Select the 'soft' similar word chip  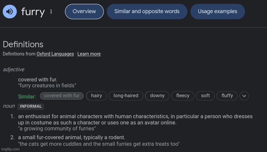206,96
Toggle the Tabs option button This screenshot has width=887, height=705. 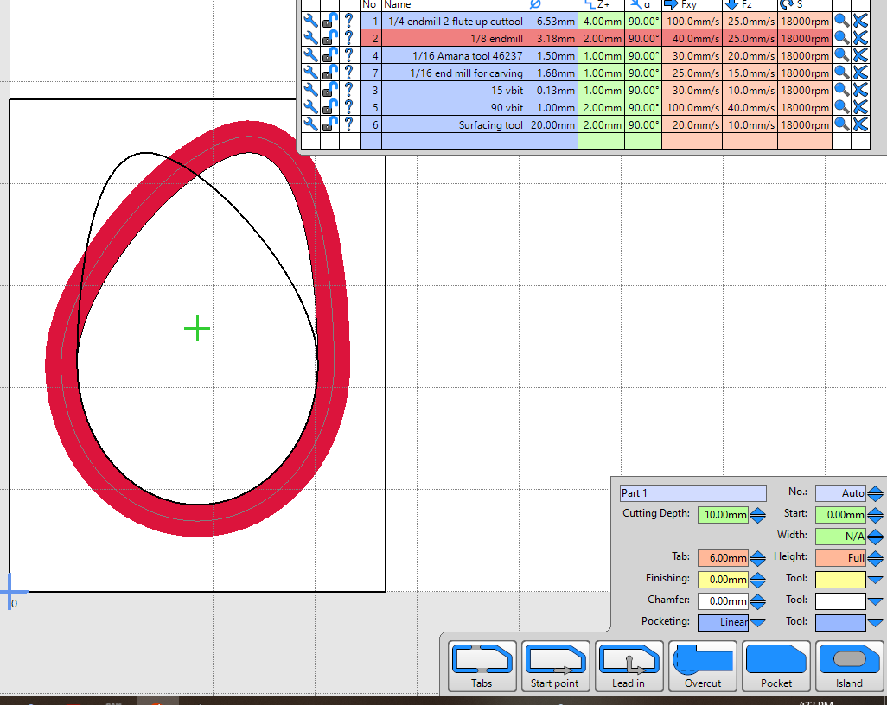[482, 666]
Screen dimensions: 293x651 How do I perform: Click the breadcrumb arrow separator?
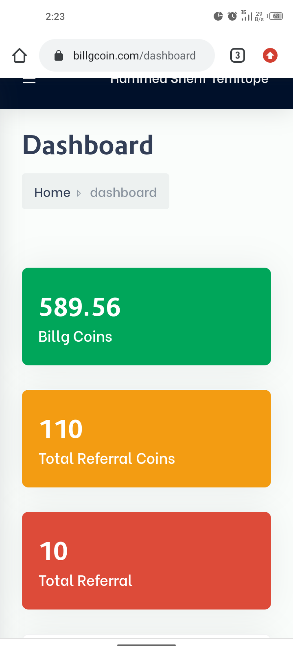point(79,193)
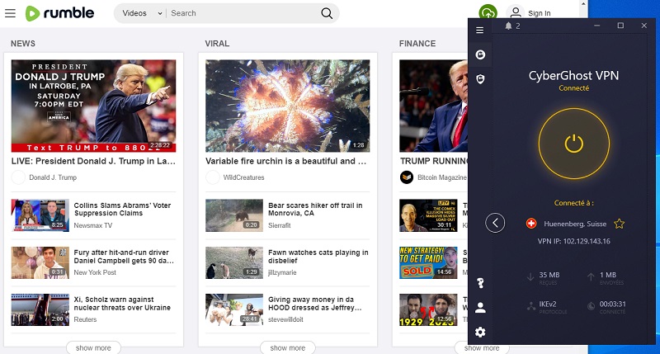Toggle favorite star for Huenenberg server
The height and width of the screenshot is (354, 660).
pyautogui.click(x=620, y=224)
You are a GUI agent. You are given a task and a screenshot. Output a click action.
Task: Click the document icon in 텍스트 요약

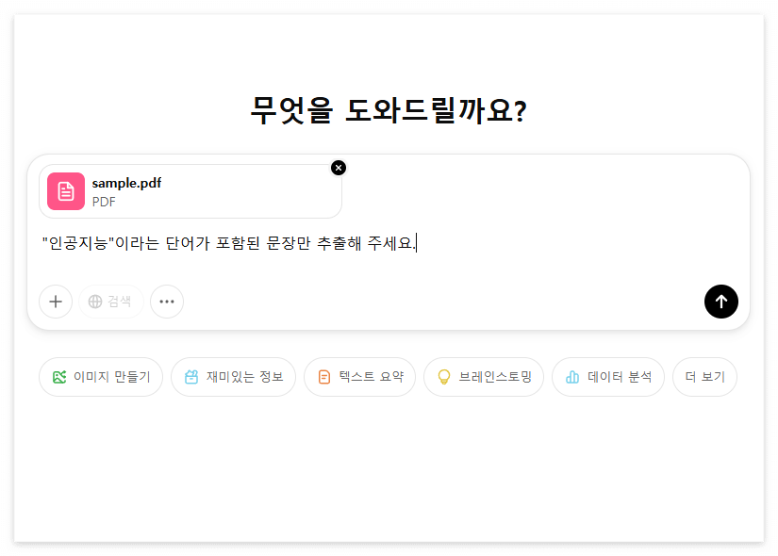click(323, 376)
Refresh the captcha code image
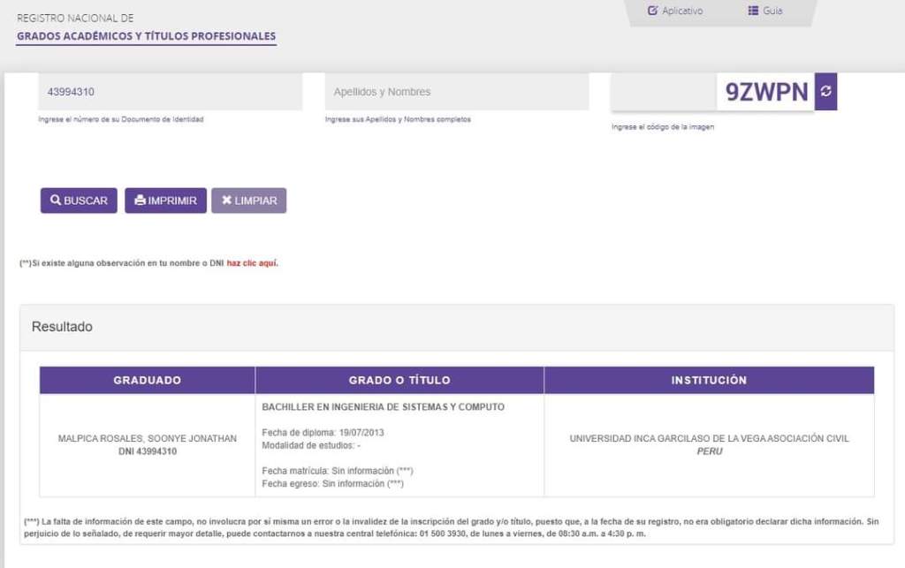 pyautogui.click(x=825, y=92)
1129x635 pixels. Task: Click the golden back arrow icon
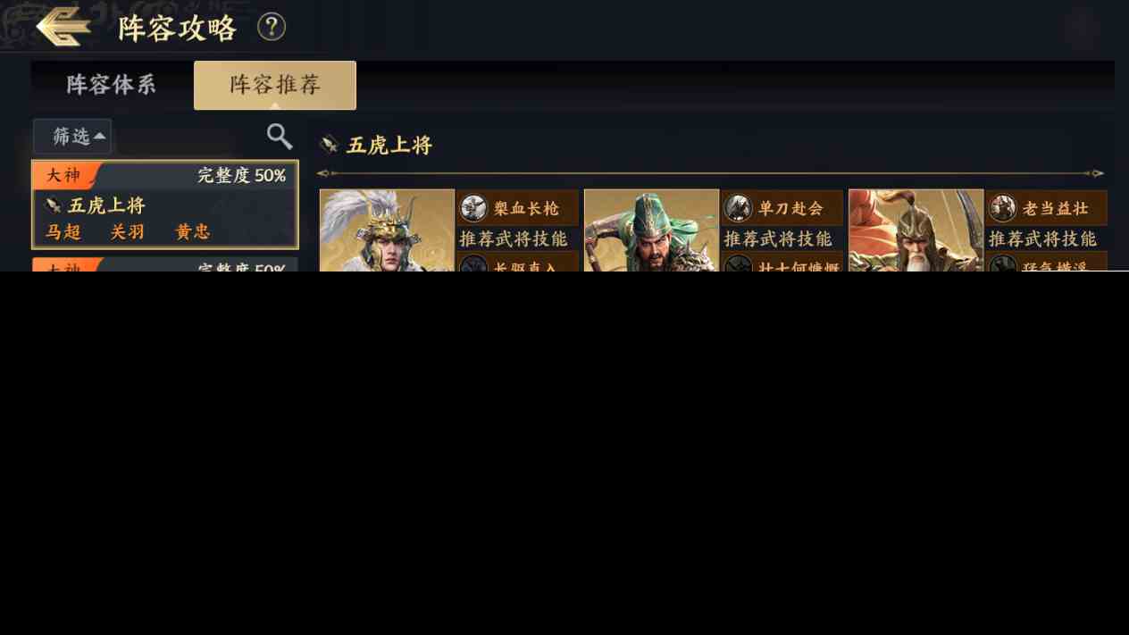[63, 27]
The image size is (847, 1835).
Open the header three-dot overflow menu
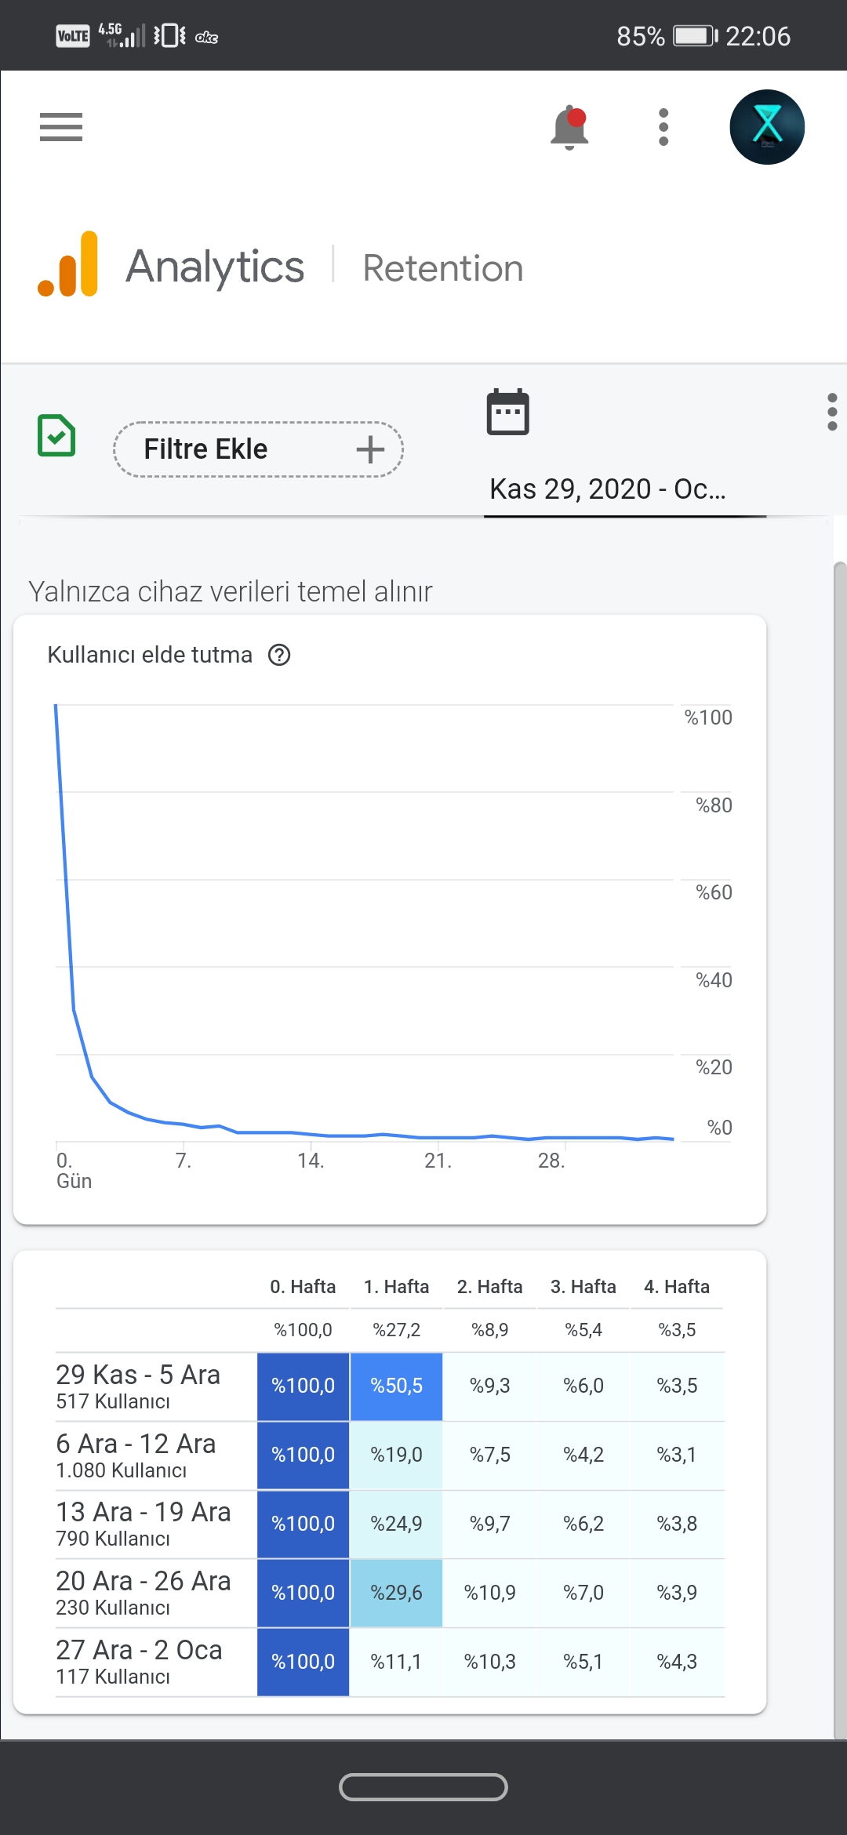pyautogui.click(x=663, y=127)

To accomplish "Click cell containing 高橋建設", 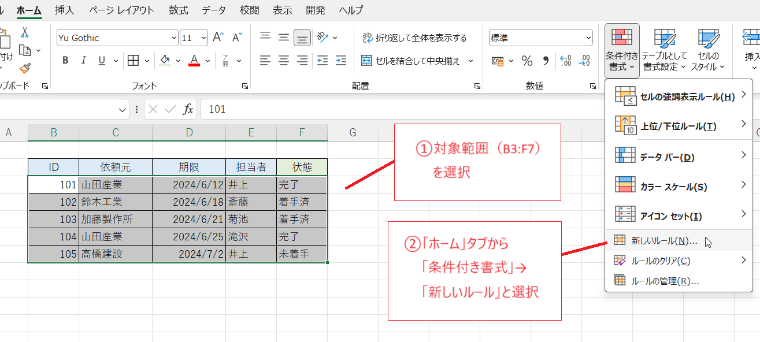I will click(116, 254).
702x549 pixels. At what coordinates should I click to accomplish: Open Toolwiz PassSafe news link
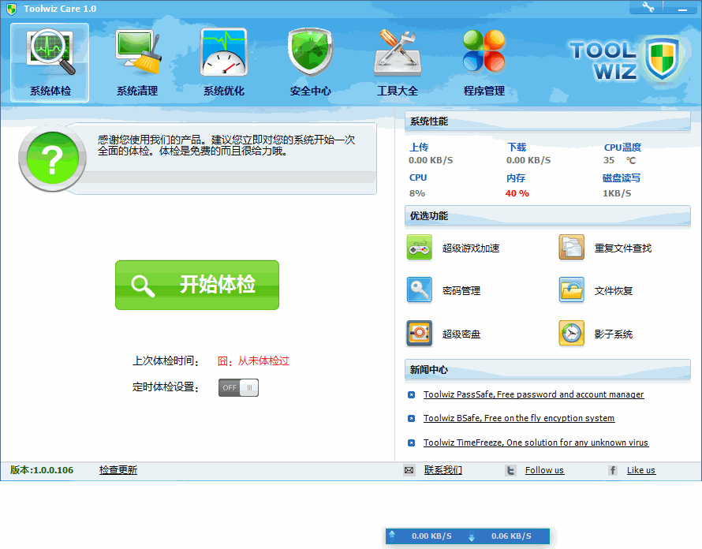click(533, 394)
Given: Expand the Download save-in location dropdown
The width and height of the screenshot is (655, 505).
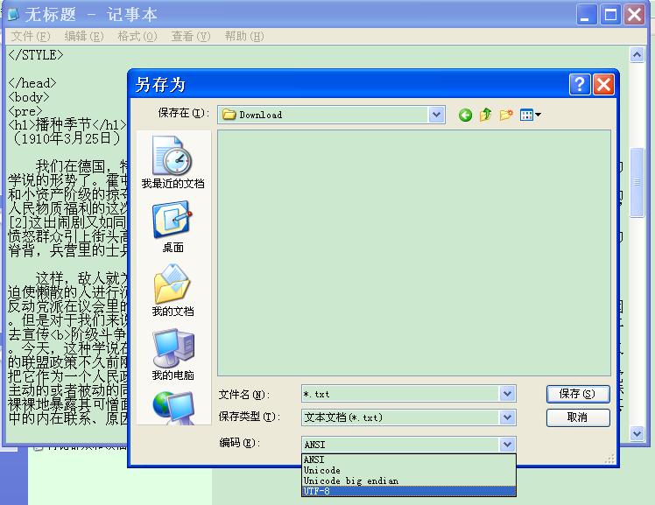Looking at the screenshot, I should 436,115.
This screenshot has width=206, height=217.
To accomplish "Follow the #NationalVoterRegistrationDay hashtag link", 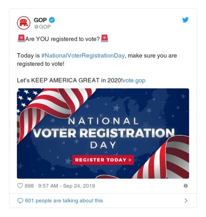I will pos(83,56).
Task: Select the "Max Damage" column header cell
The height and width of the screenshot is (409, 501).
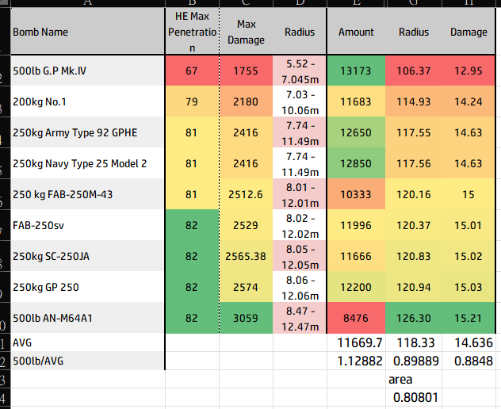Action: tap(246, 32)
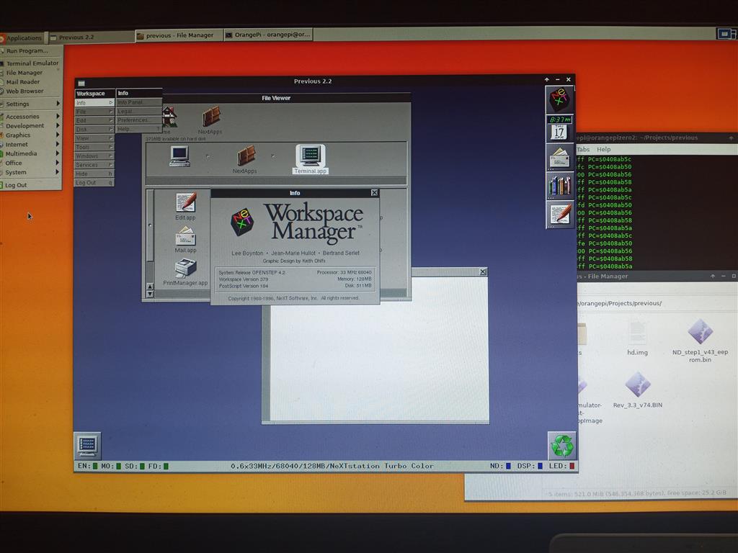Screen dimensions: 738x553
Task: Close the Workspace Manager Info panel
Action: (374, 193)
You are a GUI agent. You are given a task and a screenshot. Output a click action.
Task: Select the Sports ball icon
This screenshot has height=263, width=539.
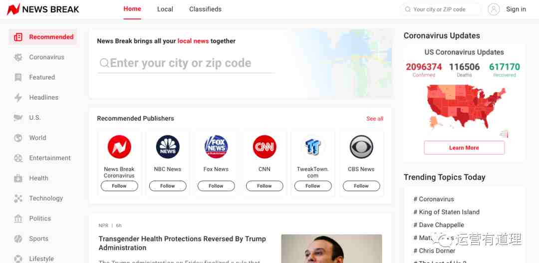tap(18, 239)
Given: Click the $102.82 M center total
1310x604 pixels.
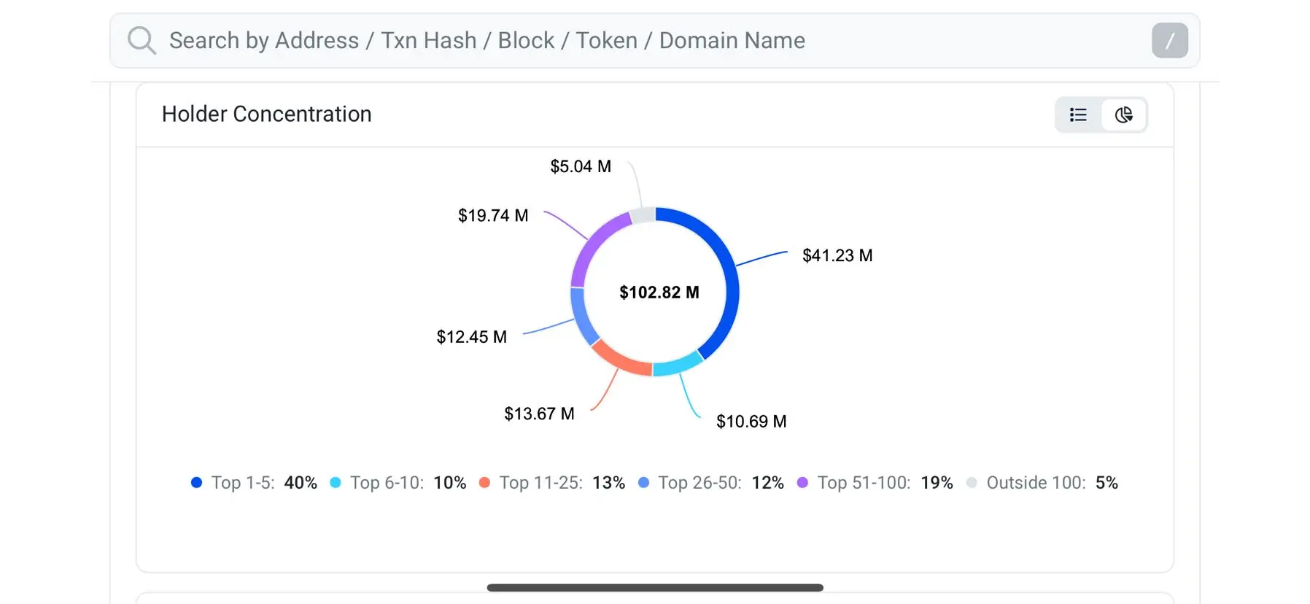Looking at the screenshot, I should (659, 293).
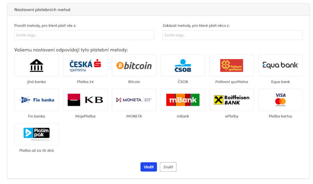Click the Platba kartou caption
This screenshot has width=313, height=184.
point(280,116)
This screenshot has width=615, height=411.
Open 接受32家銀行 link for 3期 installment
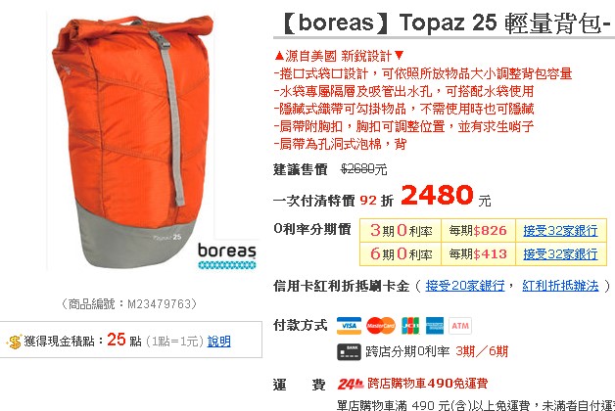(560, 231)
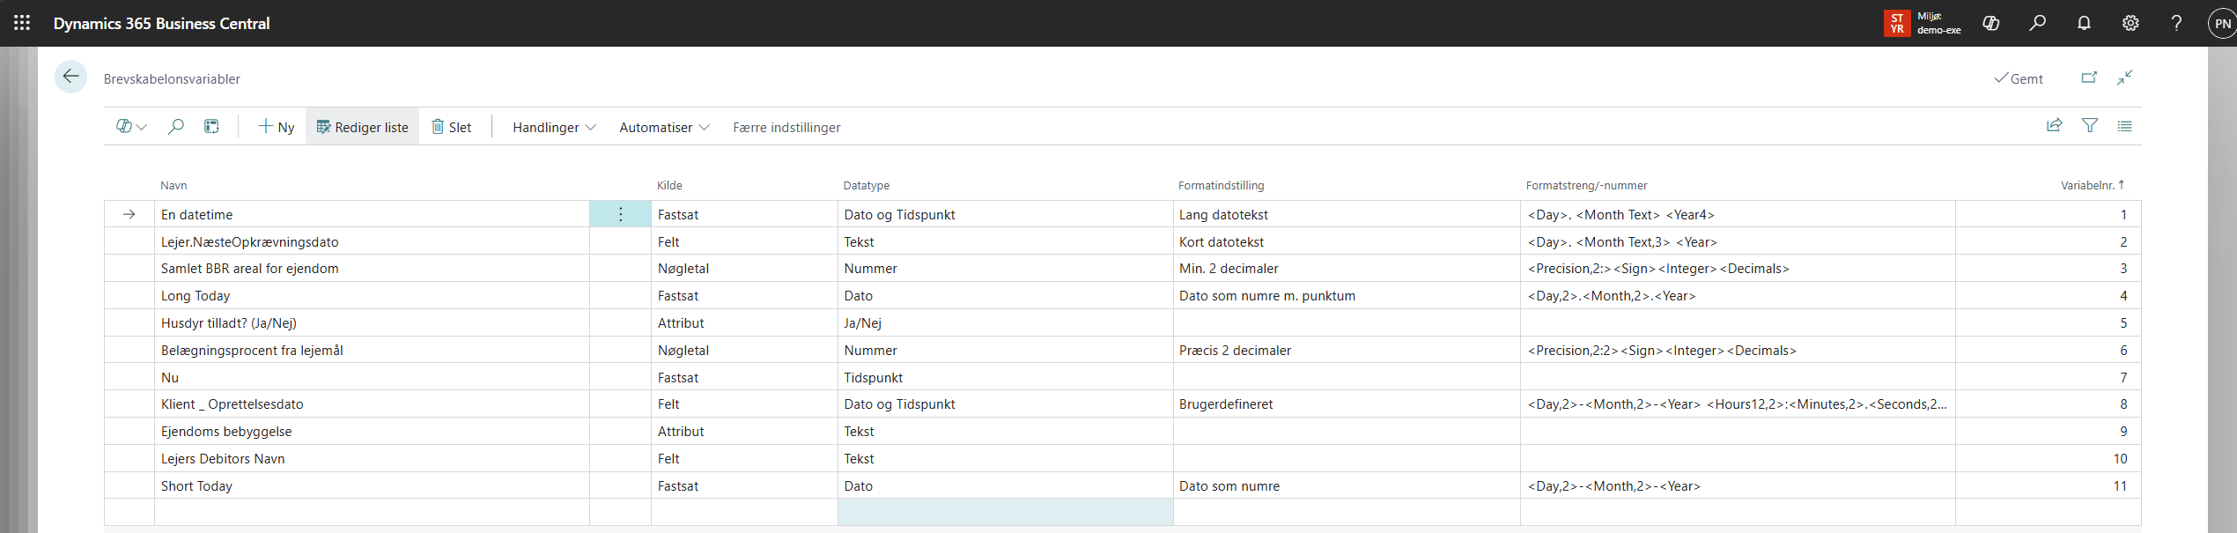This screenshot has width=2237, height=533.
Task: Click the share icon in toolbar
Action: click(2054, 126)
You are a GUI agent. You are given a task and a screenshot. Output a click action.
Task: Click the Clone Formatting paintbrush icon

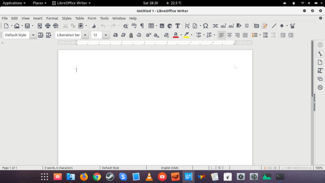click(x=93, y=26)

====

From the line containing "This screenshot has height=263, width=539." to the last line of the records above, return each line exactly, both ends included, and nothing more. Leave out the pictures.

ANSWER AREA:
This screenshot has height=263, width=539.
tap(18, 239)
Given: Click the $102.82 M center total
1310x604 pixels.
Looking at the screenshot, I should (659, 293).
Click the Platba kartou caption
This screenshot has width=313, height=184.
point(280,116)
This screenshot has width=615, height=411.
Open 接受32家銀行 link for 3期 installment
(560, 231)
This screenshot has width=2237, height=533.
Task: Click the share icon in toolbar
Action: click(2054, 126)
You are a GUI agent. You are given a task and a screenshot. Output a click action.
Task: Click the Clone Formatting paintbrush icon

click(x=93, y=26)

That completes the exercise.